Have any snake oil salesmen been right?

I usually immediately disregard anyone who has the following cluster of beliefs:

1: The relevant experts are wrong. 2: I have no relevant expertise in this area. 3: My product/idea/ invention is amazing in a world changing way. 4: I could prove it if only the man didn't keep me down.

Characteristic 2 is somewhat optional, but I'm not sure about it. Examples of snake oil ideas include energy healing, salt water as car fuel and people who believe in a flat earth. Ignoring 2, Ludwig Boltzmann is not an example (he did not believe that proof of atoms was being suppressed).

I think this does a good job of screening out probably dumb ideas, but are there any false positives?

Comment author: knb 25 July 2015 12:33:18AM 1 point [-]

Have any snake oil salesmen been right?

No, by definition. Snake oil is defined as "does not work."

But there are examples of denigrated alternative treatments that actually worked to some extent: acupuncture, meditation, aromatherapy etc. Low-carb diets were denigrated for a long time but they've been shown to work at least as well as other diets. Fecal transplants have a long, weird history as an alternative therapy, including things like Bedouins eating camel feces to combat certain infections. The FDA was for a long time very restrictive and skeptical about fecal transplants in spite of lots of positive evidence of their efficacy in certain infections.

1: The relevant experts are wrong. 2: I have no relevant expertise in this area. 3: My product/idea/ invention is amazing in a world changing way. 4: I could prove it if only the man didn't keep me down.

A pretty good heuristic, but it's worthwhile to have some open-minded people who investigate these things.

Comment author: pianoforte611 25 July 2015 01:11:03AM 0 points [-]

Thanks for the examples:

acupuncture, meditation, aromatherapy etc. Low-carb diets were denigrated for a long time but they've been shown to work at least as well as other diets

None of these seem to fulfill 3. They seem to fall into the category of somewhat decent with lots of exaggerated claims and enthusiastic followers.

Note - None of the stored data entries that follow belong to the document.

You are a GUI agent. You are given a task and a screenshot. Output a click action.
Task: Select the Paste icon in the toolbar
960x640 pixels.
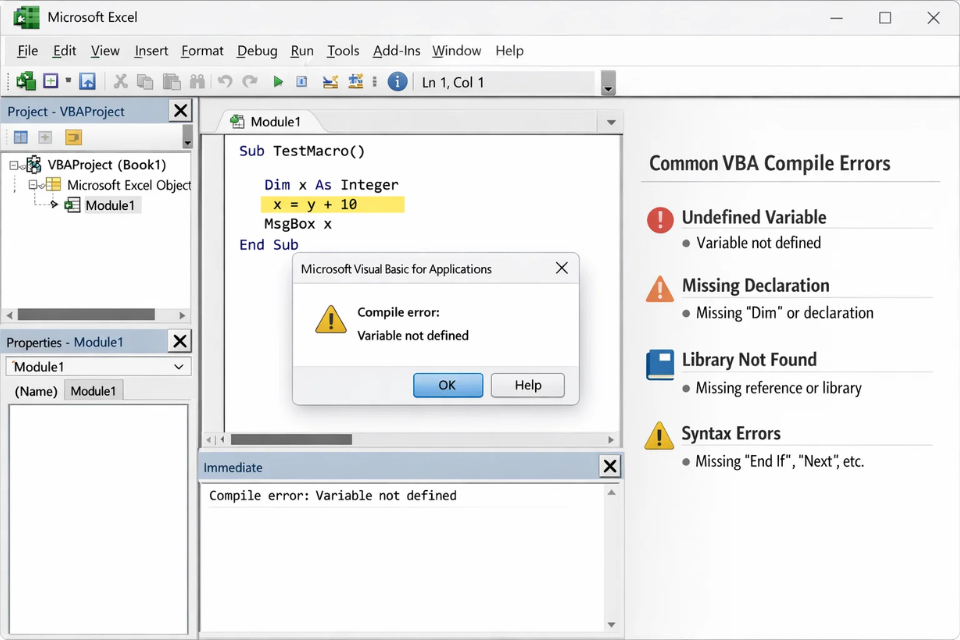click(x=171, y=81)
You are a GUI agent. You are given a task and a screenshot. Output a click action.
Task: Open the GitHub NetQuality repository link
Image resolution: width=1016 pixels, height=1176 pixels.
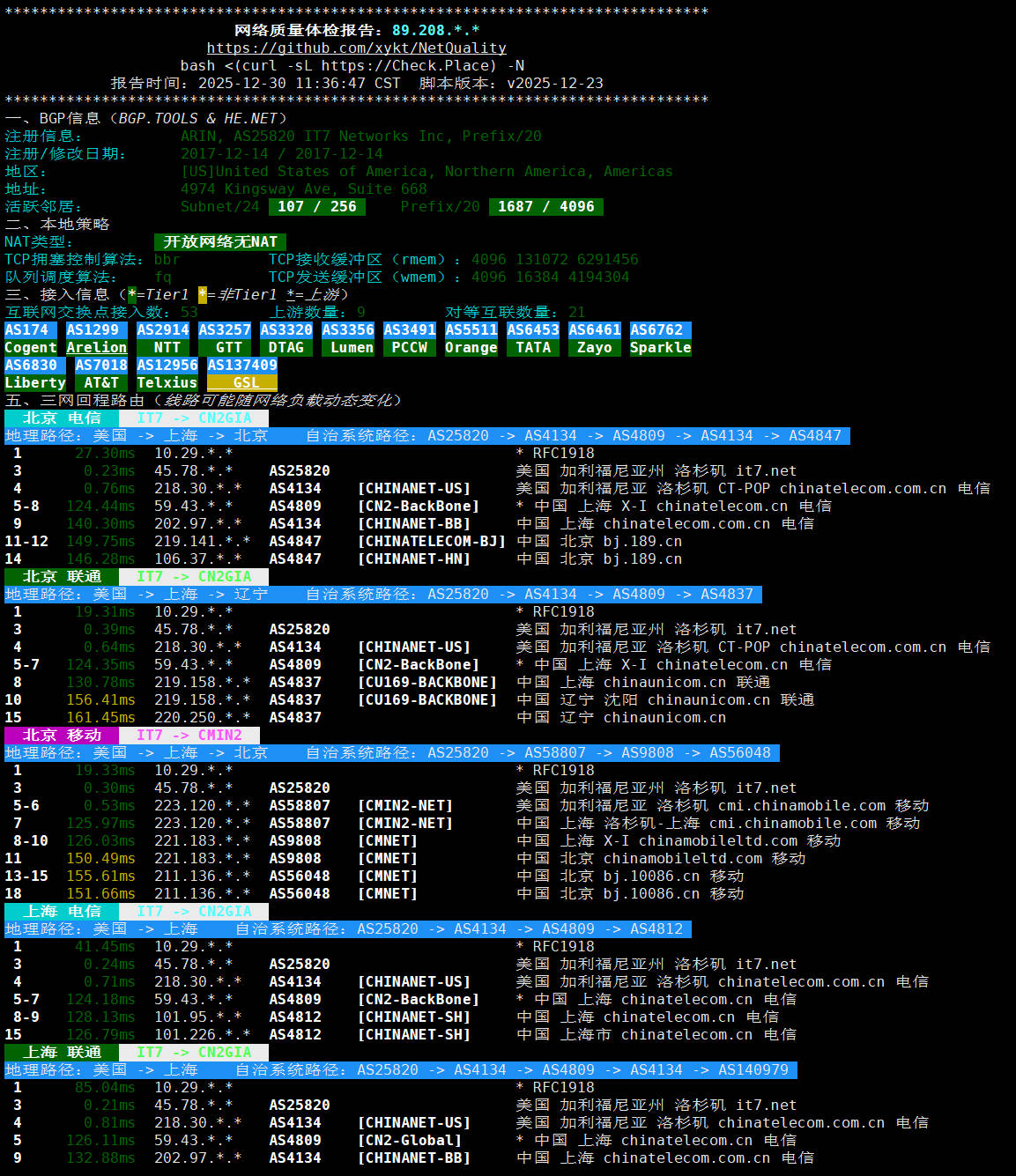click(x=356, y=48)
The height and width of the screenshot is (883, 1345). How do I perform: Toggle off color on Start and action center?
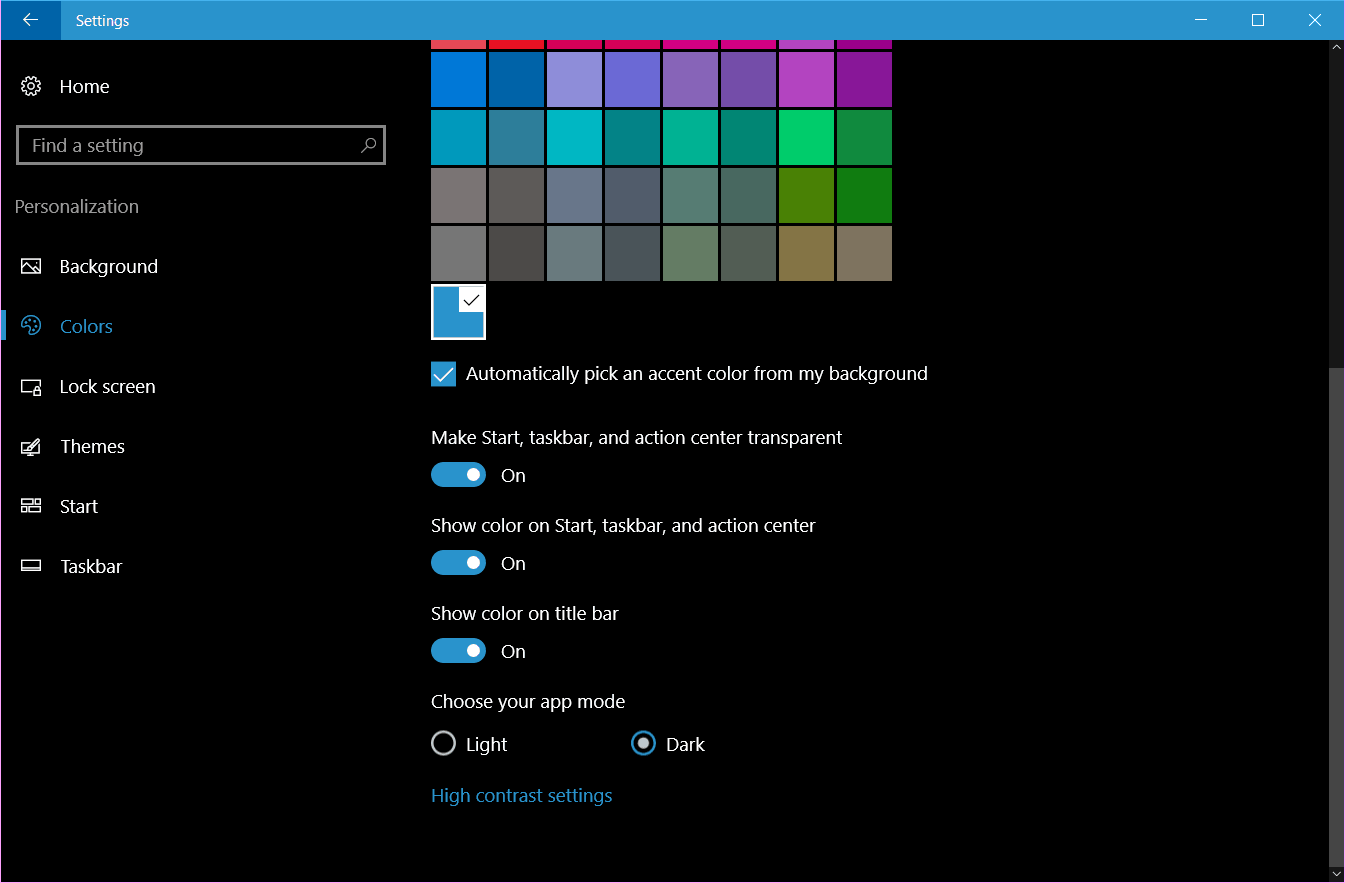[458, 562]
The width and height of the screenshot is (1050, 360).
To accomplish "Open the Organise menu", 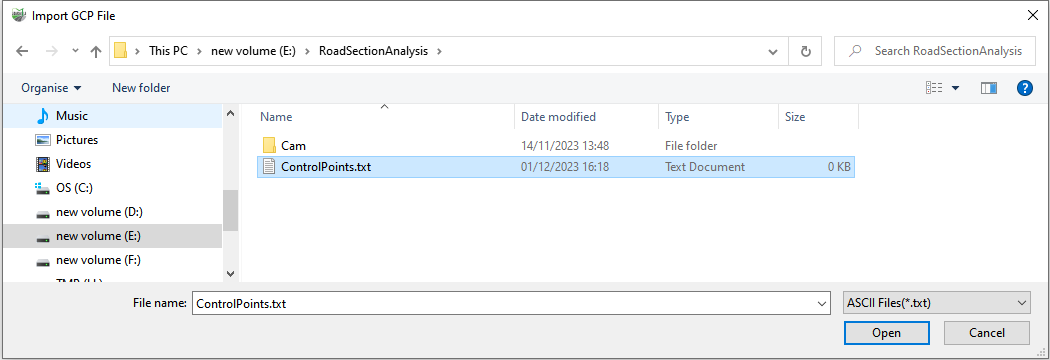I will coord(52,88).
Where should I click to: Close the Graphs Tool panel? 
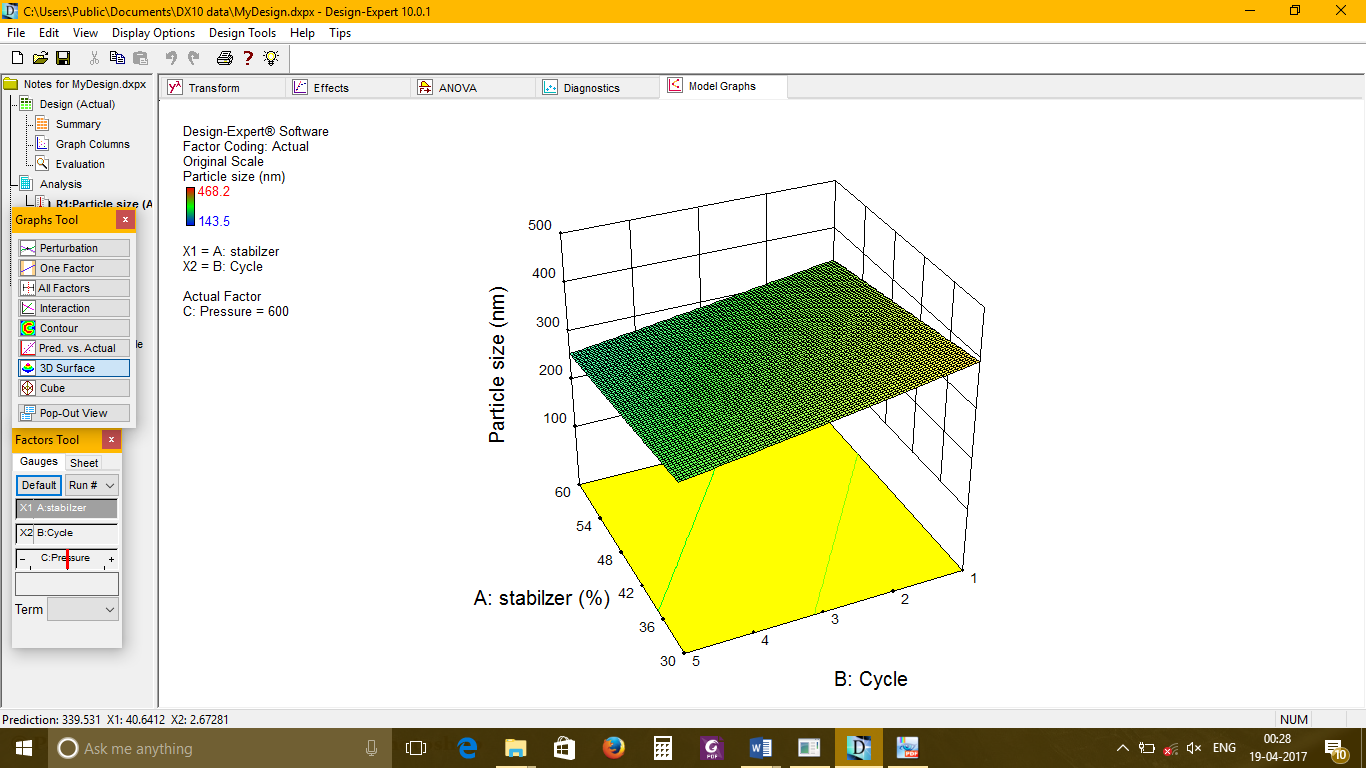(x=125, y=220)
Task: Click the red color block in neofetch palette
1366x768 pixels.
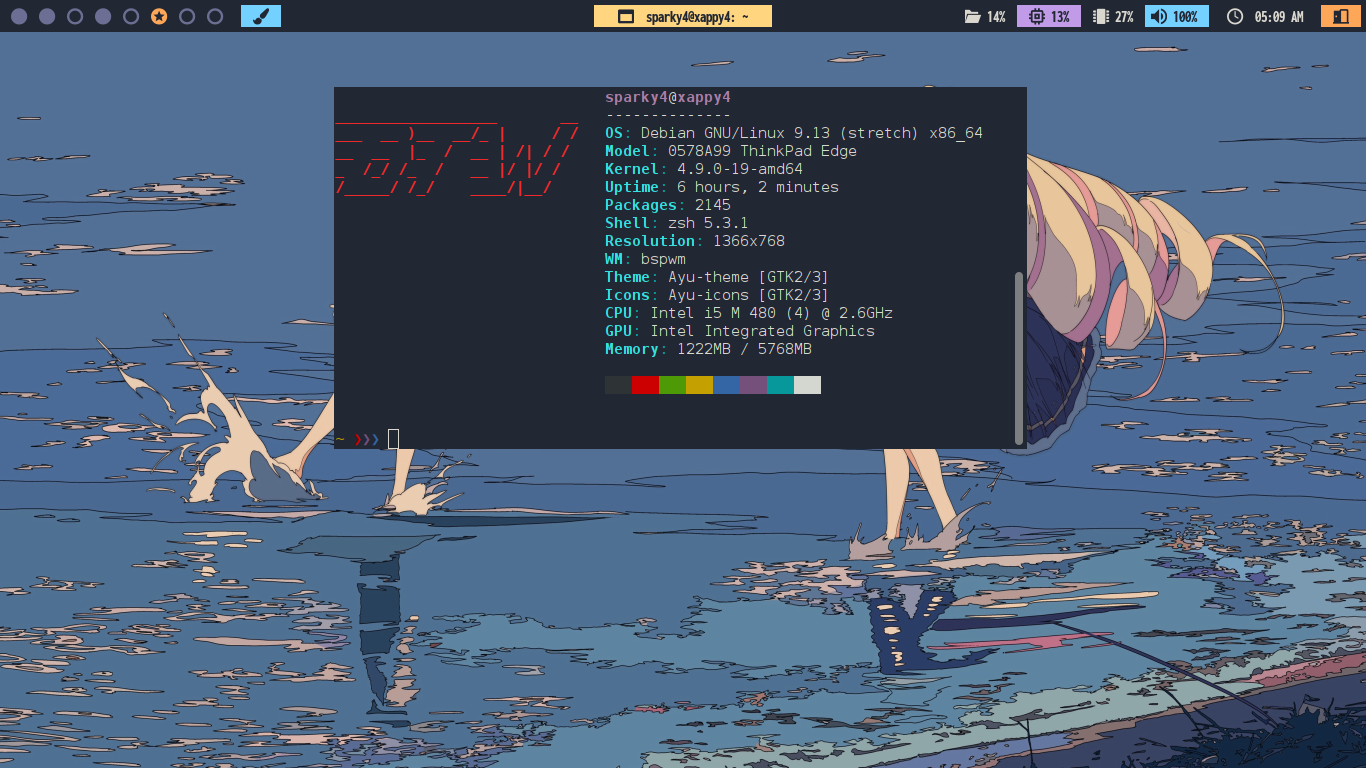Action: (645, 385)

Fecal transplants are a great example, although wikipedia says that most historical fecal therapies were consumed, and I don't know if those work (doubt it). Also it doesn't really fulfill 2 - it was doctors that first pioneered it when it was a weird fringe treatment. And thinking something is weird/extreme and fringe is different than thinking its a crackpot idea. But still a good example.